• _Action item_: Search the entries for the word "computer" and copy each line that has it.

>>

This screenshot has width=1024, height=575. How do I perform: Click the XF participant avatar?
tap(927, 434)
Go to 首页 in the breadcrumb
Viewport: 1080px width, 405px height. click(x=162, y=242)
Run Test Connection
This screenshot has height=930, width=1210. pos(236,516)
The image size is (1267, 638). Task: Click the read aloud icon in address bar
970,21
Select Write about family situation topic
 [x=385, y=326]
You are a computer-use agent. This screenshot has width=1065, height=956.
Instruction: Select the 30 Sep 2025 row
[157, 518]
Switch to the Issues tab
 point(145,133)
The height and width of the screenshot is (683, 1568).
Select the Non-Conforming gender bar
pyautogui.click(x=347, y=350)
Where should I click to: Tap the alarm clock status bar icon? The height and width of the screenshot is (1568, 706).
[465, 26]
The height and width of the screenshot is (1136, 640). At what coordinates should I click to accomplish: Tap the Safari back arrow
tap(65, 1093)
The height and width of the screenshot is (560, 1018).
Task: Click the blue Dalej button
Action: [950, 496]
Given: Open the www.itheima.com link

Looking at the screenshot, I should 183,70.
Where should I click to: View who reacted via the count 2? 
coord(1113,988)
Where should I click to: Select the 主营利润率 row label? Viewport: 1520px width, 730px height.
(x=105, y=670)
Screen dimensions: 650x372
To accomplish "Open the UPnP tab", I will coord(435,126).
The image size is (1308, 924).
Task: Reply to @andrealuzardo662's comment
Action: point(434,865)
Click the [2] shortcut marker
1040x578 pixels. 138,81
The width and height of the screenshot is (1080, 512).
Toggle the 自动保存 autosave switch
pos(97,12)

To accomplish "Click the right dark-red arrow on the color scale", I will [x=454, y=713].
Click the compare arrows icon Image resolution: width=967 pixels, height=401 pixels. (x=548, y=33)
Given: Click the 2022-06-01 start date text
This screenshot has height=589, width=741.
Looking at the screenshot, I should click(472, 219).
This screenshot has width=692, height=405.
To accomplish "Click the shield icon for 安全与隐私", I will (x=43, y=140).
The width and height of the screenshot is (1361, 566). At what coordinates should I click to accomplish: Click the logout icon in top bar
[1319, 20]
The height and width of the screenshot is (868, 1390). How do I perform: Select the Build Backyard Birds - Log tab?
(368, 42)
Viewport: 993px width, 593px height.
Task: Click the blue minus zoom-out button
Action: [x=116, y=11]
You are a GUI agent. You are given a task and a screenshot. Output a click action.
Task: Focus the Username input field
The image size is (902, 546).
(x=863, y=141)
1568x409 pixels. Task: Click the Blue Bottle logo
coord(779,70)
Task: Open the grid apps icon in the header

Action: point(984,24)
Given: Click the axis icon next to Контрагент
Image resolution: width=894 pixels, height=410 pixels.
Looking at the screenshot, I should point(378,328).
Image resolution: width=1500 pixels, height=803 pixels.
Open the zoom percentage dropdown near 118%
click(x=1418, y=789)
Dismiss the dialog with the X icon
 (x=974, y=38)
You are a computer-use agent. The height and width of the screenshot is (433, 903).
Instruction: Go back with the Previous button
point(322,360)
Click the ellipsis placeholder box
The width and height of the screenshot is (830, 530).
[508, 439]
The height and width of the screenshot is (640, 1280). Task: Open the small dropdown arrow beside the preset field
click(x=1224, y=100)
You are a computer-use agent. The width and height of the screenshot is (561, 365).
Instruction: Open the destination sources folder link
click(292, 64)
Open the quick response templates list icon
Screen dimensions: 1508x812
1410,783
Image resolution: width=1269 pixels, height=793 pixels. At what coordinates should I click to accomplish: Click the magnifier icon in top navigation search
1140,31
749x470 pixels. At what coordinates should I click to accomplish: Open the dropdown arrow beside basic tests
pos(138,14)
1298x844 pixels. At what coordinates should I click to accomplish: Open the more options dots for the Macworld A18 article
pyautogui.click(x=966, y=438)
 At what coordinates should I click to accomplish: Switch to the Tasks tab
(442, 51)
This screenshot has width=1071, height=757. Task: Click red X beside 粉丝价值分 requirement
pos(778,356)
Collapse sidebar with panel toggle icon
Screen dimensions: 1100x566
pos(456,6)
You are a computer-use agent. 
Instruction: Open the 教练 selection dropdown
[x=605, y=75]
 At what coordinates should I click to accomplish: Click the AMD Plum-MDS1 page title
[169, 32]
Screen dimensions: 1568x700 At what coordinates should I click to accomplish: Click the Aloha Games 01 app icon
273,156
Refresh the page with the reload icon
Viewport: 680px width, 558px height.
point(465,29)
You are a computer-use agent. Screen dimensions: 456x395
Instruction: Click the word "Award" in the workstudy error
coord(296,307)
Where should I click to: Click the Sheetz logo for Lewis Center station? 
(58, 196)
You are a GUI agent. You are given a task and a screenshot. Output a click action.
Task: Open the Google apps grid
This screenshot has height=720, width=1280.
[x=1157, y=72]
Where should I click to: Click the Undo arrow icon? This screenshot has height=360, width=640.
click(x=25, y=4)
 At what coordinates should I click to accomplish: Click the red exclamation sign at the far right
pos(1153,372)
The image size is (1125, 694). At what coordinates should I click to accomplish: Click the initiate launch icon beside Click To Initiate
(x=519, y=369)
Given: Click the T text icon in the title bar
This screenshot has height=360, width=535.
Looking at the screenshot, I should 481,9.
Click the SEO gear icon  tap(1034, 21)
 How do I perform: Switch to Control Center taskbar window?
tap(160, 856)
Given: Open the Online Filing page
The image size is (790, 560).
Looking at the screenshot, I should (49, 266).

<<

• _Answer to this exercise_:
You are a computer-use agent. This screenshot has width=1065, height=956.
You are a computer-use agent. The height and width of the screenshot is (433, 903).
You are a computer-use agent. The width and height of the screenshot is (561, 365).
You are a computer-use agent. 
You are a computer-use agent. Screen dimensions: 456x395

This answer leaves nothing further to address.